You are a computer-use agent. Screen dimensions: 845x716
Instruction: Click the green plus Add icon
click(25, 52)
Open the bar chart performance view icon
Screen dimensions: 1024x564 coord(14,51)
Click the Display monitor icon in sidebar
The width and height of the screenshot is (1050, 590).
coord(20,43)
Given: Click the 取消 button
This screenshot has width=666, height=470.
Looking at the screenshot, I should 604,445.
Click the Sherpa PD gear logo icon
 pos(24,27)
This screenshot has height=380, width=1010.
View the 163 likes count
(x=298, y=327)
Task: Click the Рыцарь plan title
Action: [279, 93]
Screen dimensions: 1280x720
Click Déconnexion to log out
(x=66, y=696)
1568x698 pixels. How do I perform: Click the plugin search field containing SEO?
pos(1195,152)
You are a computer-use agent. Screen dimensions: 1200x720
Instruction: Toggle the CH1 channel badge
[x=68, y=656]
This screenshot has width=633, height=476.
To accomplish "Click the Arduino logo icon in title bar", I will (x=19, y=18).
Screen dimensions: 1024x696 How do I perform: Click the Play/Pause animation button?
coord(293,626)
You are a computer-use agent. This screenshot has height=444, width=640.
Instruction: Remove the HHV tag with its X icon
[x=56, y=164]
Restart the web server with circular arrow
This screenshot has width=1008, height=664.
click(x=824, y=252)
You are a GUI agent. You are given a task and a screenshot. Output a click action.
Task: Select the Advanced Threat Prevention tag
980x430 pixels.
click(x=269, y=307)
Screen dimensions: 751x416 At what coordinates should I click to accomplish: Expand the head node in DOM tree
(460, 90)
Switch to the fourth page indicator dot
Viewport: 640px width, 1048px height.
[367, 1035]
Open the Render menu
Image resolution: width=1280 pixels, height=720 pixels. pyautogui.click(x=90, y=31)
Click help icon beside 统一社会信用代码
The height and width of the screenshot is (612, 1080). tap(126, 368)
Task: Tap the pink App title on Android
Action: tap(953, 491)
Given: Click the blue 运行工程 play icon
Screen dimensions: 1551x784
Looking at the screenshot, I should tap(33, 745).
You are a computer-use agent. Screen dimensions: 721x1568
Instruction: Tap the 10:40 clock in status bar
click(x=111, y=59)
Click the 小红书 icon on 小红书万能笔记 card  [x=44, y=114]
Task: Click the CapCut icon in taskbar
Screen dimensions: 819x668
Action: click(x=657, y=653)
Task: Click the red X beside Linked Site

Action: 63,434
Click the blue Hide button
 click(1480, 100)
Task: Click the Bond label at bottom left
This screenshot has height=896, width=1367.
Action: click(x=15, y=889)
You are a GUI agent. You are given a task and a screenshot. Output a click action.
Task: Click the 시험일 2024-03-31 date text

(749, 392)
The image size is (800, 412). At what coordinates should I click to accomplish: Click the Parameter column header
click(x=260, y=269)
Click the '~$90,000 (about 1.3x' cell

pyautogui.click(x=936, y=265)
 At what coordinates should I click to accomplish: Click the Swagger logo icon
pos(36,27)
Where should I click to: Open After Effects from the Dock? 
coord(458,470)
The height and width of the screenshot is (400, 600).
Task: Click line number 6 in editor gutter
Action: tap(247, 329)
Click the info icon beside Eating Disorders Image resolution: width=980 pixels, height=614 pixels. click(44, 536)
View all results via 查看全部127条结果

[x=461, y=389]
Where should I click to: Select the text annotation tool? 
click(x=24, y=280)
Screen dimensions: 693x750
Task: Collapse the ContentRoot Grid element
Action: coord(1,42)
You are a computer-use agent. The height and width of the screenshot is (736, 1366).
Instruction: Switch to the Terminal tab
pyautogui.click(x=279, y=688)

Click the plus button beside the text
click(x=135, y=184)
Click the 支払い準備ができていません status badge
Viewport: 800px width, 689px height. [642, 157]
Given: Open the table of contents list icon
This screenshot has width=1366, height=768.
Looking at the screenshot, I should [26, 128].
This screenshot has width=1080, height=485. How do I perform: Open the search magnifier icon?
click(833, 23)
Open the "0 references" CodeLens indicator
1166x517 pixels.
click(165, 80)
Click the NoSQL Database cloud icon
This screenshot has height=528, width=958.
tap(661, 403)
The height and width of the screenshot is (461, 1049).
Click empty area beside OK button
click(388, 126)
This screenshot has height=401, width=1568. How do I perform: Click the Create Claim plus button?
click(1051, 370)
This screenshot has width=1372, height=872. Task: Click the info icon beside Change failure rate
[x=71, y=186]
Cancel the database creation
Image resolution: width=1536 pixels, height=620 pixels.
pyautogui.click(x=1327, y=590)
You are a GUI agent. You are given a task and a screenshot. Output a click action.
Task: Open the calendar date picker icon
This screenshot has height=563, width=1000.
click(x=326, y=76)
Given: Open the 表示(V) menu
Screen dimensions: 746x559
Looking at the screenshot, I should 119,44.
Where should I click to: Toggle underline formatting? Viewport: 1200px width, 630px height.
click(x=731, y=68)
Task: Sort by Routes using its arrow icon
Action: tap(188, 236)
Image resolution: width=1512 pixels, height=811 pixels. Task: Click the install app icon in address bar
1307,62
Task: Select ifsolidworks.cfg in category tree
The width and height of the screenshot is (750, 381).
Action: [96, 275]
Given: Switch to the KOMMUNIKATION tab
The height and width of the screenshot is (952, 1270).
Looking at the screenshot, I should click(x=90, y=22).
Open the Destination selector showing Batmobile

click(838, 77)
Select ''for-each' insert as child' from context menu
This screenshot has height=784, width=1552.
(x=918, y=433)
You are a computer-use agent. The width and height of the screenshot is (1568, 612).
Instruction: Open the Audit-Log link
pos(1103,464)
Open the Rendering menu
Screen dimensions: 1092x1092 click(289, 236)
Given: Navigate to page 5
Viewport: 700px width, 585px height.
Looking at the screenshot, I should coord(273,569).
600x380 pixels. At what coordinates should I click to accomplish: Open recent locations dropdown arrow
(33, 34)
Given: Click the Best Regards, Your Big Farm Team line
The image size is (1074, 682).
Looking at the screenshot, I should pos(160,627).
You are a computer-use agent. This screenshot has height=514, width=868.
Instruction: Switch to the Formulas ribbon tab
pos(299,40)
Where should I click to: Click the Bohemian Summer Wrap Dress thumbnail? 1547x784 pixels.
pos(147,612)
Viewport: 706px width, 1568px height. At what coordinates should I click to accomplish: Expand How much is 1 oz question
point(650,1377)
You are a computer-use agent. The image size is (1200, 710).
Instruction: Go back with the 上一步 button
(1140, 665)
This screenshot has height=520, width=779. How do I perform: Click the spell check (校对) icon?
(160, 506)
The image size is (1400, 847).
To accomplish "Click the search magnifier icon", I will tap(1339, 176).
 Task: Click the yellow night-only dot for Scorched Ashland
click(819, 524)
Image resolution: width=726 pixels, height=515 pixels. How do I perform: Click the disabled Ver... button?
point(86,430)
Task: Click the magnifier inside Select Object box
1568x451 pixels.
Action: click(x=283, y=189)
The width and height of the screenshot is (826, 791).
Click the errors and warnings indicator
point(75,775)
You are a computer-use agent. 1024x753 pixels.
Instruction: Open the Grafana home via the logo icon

┄┄┄┄┄┄┄┄┄┄

- **Exercise aim**:
In the entries above, which lines hold the string "agent"? Report all of them.

- **Response for this exercise**:
You are a computer-use agent. Screen dimensions: 845x716
You are a computer-use agent. Screen dimensions: 1200x720
You are a computer-use agent. This screenshot has height=444, width=640.
You are a GUI agent. You are given a task and a screenshot. Output a click action.
You are a computer-use agent. Screen dimensions: 721x1568
You are a GUI agent. You are given a task and a screenshot. Output a click action.
You are a computer-use agent. The height and width of the screenshot is (736, 1366).
You are a GUI agent. You are given a task and a screenshot. Output a click action.
You are a computer-use agent. The width and height of the screenshot is (1568, 612).
You are a computer-use agent. This screenshot has height=514, width=868.
You are a computer-use agent. The image size is (1200, 710).
You are a computer-use agent. 1024x753 pixels.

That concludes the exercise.